母を想えば
「それでハヤトを・・?」
「何人か優秀な従業員を紹介したそうで、
もちろんハヤトもその一人です。」
「・・・・・・・・・・・。」
「・・・すみません・・。
だから何だ?って話ですけど・・。」
「あの・・その保護観察官の名前は分かりますか・・?」
「いや・・“これはあくまで秘匿の監察だ”って、名前も教えてくれなかったみたいです。
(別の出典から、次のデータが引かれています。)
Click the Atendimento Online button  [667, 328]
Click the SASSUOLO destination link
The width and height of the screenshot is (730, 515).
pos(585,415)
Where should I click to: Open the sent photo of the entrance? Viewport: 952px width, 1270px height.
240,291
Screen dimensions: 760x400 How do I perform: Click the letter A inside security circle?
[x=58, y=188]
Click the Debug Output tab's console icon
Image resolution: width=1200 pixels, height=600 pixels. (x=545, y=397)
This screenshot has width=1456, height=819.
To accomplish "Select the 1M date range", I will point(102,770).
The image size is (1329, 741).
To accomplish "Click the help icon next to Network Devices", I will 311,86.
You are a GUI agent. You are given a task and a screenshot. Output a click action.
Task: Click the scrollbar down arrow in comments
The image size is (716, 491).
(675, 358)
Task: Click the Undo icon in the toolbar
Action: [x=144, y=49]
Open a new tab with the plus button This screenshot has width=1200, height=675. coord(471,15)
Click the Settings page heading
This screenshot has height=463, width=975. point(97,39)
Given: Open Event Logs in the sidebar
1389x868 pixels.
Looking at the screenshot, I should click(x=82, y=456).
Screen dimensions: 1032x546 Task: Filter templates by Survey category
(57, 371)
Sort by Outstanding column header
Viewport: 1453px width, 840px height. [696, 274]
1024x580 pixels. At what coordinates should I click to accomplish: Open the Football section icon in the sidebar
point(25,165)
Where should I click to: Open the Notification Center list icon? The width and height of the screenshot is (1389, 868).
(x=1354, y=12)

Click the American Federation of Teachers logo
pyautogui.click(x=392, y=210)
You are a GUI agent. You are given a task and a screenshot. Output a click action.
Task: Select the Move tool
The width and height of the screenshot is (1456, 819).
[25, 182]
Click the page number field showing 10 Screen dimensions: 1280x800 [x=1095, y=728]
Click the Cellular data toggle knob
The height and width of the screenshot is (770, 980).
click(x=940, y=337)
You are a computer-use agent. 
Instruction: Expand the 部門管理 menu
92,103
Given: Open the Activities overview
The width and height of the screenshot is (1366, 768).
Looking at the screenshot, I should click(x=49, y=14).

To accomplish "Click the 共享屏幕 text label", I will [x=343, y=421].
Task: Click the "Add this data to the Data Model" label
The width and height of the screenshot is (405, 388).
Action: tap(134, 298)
」
一変したあの日から、
時計の針は止まったままだった。
私達の針は止まったまま、
現実の針が進んでいく。
お通夜とお葬式を手伝ってくれた大崎社長と従業員の皆さん。
何も出来ない私の代わりに・・。
市外、県外に散り散りになっていたのに集まってくれて、
その棺に手を合わせて涙を流してくれた同級生のみんな。
何も言葉を掛けられない私の代わりに・・。
いつ目を覚ましてくれるのかとずっと見つめていても、霊柩車に乗っても起きてくれない。
なんで?って聞いても何も答えてくれない。
針が止まったままなのに勝手に針は進んで、
最後までドッキリの札を掲げることなく、
灰になって、骨だけになって、
箸渡しでちっちゃな箱に収って・・。